**WORK TO COMPLETE:** Repeat back the listing below, word for word and in full.
[DATA SUPPLIED Boundary: Start]
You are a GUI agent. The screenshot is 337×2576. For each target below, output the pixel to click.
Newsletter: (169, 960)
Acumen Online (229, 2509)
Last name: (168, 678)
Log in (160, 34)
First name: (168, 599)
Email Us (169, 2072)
[DATA SUPPLIED Boundary: End]
**OUTPUT OF THE TASK:**
You are a GUI agent. The screenshot is 337×2576. For each target below, output the pixel to click.
Newsletter: (169, 960)
Acumen Online (229, 2509)
Last name: (168, 678)
Log in (160, 34)
First name: (168, 599)
Email Us (169, 2072)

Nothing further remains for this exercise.